Letztes Wochenende fand ein episches Battle statt: das graue Hamburger Wetter gegen das wohl bunteste Musikfestival des Nordens – das MS Dockville 2017, das vom 18. bis zum 20. August in Hamburg stattfand.
Das MS Dockville, wer kennt es nicht. Zumindest hier in Hamburg. Auch wenn man gar nicht hin will, kommt man ums Dockville nicht drum herum. Schon viele Wochen vorher begegnet es einem auf Facebook und Instagram, auf weit ausgeschnittenen T-Shirts und Jutebeuteln, auf Postern, Plakaten und Flyern im Schanzenviertel. Dockville hier, Dockville da. Jeder Hipster zwischen 14 und 34 redet, schreibt und postet in den sozialen Netzwerken darüber.
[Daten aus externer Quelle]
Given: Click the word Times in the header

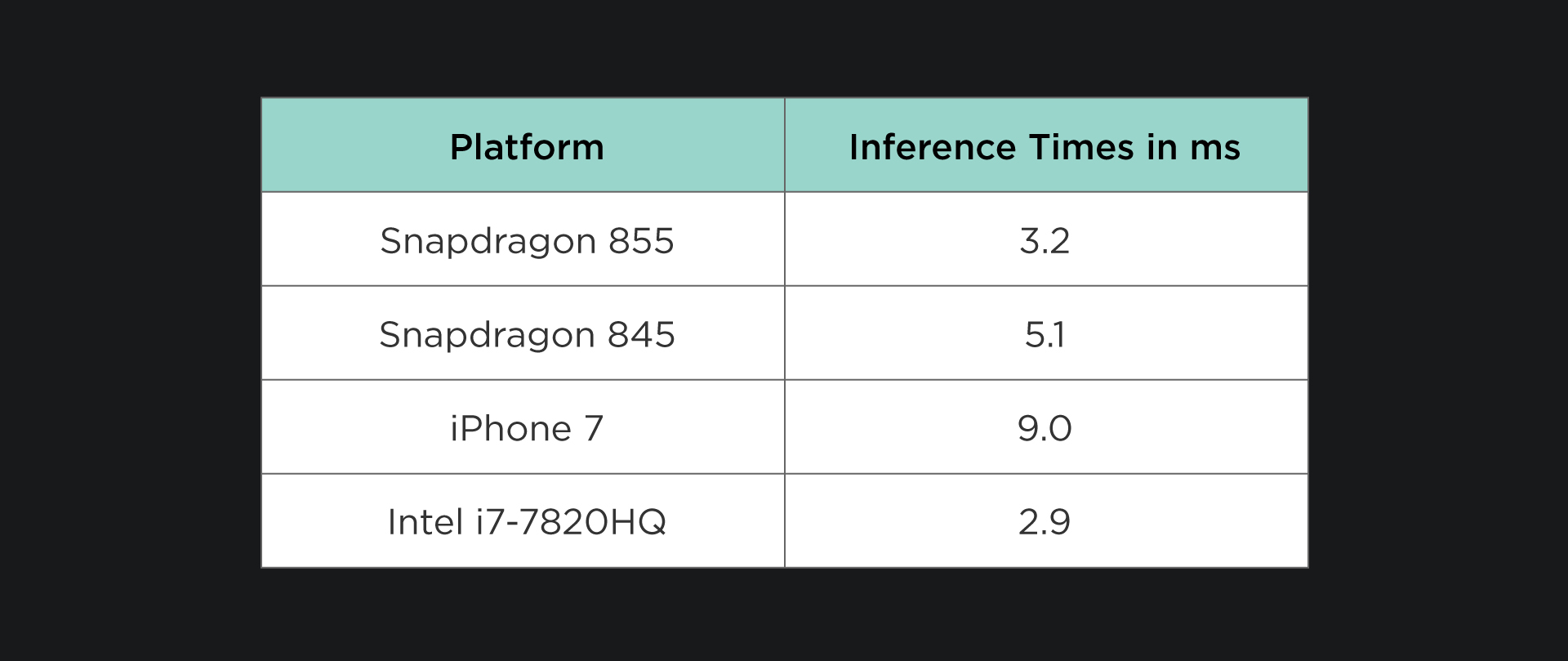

MS Dockville 2018 Tickets + Infos:
Kein Wunder, das Dockville 2017 ist äußerst instagramable: es ist bunt, lebensfroh, kreativ und sehr fotogen. Nicht ohne Grund nennt es sich „Festival für Musik und Kunst“. Das Gelände in Hamburgs wildem Süden ist vollgestopft mit Kreativität und sympathischem Wahnsinn. Bei meinem Rundgang hab ich einen riesigen Mader aus Schrott entdeckt, einen regenbogenfarbenen Tunnel, einen Wal, der aus dem Boden auftaucht, ein Holzkopf, aus dem ein Baum sprießt, eine riesige, knallbunte Lokomotive, die aussieht als wäre sie direkt aus einem LSD-Rausch hier hergefahren, außerdem zahllose Kunstinstallationen aus Fäden, Spiegeln, Gittern und Containern. Hier ist wirklich nichts normal. Gut so.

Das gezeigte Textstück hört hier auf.